— Фрагмент текста —
┏━━
Среди массовой беллетристики Запада попадаются и настоящие шедевры, однако и они, шедевры эти, также укладываются в определение литературы-формулы. Ниже еще пойдет речь о таких авторах, как лорд Дансени, Толкин, Ле Гуин и др., чье творчество уже сумело оказать особое влияние на современный литературный процесс Запада, на так называемую большую, а не массовую культуру.
Следовательно, можно предположить, что сам факт схематичности, заданности сюжетов и характеров не всегда является синонимом литературного штампа и посредственности. Скорее всего, эта заданность является воплощением некой алгоритмичности нашего современного мышления. Именно понятие алгоритма, пришедшее к нам из кибернетики, и позволяет современному человеку наиоптимальнейшим образом обработать тот поток информации, который обрушивается на него со всех сторон.
┗━━
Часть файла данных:
┏━━
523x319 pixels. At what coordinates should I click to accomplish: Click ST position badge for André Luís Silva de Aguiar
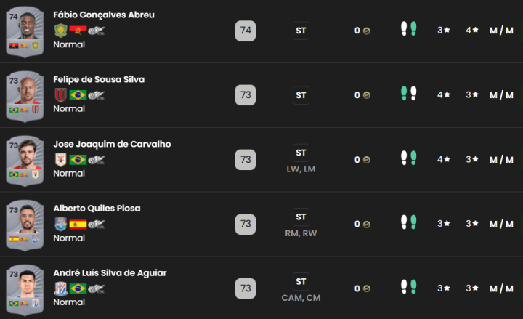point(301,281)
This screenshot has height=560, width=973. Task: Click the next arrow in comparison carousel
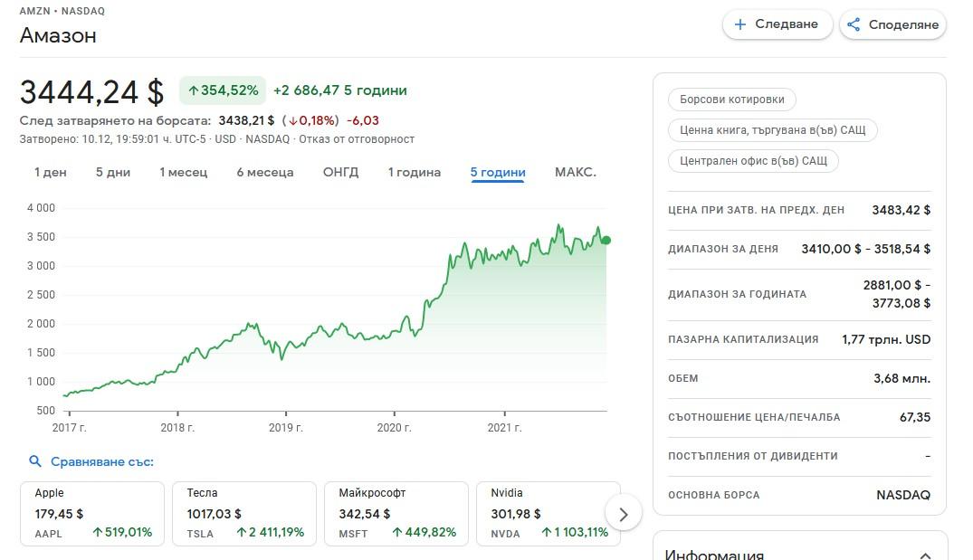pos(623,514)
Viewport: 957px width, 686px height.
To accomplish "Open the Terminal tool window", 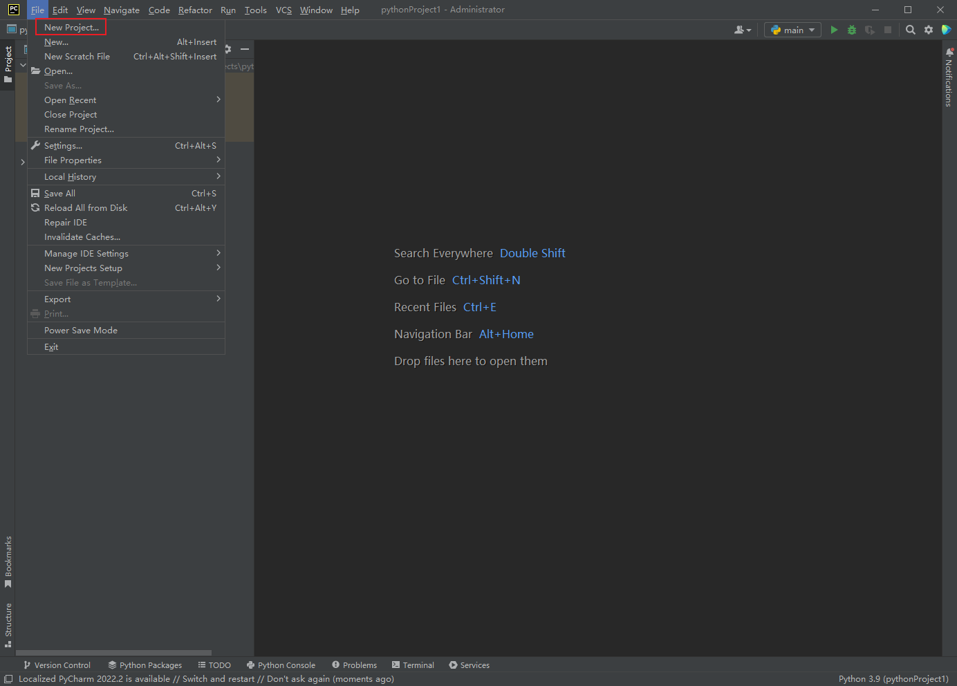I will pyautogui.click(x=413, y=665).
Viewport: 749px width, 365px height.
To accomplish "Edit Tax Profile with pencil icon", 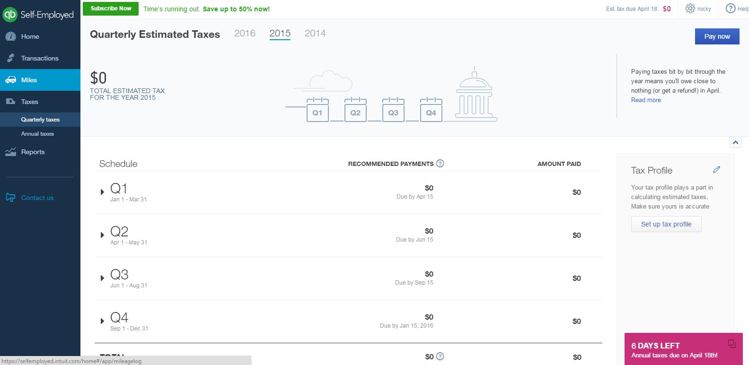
┗━━
— Постановка задачи A —
Перечислите всех авторов, названных по имени во фрагменте о массовой беллетристике Запада.
— Постановка задачи B —
Подсчитайте строки записей, где встречается строка "Viewport", с учетом регистра. В ответе укажите только число.

— Итоговый ответ A —
Лорд Дансени, Толкин, Ле Гуин.

— Итоговый ответ B —
2